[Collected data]
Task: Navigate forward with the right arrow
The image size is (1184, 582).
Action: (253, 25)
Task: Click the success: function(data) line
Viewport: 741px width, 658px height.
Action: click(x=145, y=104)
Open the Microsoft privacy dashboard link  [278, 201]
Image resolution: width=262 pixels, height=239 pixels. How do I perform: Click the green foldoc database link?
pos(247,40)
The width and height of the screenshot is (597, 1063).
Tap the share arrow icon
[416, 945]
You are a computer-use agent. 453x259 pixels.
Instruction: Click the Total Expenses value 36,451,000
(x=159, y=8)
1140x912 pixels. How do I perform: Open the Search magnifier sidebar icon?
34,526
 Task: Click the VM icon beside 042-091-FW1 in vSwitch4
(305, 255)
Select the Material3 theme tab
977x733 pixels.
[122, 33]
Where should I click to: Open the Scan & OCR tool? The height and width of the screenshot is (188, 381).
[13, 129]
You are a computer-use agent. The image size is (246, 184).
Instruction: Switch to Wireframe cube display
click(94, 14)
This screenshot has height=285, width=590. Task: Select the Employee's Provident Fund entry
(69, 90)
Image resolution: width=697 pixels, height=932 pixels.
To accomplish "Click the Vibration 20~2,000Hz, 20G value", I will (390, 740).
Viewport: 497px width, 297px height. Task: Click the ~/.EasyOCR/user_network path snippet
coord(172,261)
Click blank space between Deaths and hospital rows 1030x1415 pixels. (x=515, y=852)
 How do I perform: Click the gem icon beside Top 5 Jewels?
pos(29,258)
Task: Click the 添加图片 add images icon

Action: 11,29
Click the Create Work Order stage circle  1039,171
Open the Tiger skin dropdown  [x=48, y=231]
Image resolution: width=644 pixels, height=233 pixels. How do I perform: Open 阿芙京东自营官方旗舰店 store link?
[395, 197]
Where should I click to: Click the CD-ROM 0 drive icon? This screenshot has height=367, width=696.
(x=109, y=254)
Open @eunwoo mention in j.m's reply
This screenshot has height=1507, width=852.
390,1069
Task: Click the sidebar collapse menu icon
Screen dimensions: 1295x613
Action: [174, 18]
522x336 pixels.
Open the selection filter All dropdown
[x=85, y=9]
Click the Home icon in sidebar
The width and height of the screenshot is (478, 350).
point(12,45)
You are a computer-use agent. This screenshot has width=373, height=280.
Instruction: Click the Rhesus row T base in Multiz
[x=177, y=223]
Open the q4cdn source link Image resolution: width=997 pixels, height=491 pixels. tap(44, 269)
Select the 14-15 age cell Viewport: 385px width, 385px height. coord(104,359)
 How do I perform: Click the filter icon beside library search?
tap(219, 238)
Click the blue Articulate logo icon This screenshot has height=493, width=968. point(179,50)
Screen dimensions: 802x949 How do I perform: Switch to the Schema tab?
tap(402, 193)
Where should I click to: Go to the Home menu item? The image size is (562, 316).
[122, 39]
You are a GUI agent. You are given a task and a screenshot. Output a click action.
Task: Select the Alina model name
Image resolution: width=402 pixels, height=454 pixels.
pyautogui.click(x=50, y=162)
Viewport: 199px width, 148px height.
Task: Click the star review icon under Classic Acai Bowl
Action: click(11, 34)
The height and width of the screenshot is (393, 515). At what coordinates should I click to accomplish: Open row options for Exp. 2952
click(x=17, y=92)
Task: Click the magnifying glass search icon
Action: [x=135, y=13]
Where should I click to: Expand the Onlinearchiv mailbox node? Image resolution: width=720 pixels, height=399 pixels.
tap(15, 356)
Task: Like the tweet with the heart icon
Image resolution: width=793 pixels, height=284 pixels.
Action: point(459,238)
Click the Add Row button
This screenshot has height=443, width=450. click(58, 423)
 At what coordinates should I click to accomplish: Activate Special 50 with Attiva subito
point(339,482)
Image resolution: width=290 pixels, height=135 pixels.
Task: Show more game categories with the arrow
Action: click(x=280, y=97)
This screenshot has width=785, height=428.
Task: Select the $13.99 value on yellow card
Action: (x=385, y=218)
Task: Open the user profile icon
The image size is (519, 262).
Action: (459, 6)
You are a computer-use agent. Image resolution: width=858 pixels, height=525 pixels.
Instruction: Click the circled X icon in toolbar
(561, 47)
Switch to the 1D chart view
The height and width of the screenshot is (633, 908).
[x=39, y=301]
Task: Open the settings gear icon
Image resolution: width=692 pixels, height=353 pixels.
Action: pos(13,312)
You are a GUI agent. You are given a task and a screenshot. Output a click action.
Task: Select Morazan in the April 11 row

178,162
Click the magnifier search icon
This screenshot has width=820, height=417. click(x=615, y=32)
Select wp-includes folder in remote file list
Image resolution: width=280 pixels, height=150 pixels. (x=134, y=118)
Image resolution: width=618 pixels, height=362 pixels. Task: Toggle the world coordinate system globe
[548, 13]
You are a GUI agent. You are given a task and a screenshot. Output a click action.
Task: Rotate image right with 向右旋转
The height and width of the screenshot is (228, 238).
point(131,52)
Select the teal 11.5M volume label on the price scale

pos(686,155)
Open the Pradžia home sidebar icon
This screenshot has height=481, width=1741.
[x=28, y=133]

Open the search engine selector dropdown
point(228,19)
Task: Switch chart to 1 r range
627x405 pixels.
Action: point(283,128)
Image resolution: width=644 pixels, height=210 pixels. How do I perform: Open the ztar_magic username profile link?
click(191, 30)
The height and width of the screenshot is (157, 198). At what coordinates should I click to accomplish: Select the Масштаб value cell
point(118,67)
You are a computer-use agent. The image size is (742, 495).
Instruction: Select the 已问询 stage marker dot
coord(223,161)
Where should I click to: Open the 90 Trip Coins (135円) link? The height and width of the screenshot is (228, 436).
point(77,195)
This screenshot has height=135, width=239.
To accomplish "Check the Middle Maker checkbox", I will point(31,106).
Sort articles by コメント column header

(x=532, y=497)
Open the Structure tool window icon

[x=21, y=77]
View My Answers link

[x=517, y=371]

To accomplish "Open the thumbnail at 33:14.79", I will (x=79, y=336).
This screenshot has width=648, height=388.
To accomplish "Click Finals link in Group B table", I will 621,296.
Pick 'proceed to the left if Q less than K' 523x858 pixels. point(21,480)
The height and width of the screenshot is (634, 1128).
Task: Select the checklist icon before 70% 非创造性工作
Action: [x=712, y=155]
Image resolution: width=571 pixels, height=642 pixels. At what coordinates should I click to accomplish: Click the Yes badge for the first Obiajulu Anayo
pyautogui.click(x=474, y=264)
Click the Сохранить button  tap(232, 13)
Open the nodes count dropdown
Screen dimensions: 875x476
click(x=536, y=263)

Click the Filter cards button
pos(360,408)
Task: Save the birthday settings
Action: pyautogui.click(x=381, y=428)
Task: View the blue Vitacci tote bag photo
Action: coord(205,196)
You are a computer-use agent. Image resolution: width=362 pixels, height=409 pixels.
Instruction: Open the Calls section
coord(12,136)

Problem to work on: Among the records above, a stretch begins at the line containing "Click the magnifier search icon" and ends at the line containing "Task: Rotate image right with 向右旋转". Restate that stretch word for word, and nothing else.

Written reply:
Click the magnifier search icon
This screenshot has width=820, height=417. click(x=615, y=32)
Select wp-includes folder in remote file list
Image resolution: width=280 pixels, height=150 pixels. (x=134, y=118)
Image resolution: width=618 pixels, height=362 pixels. Task: Toggle the world coordinate system globe
[548, 13]
You are a GUI agent. You are given a task and a screenshot. Output a click action.
Task: Rotate image right with 向右旋转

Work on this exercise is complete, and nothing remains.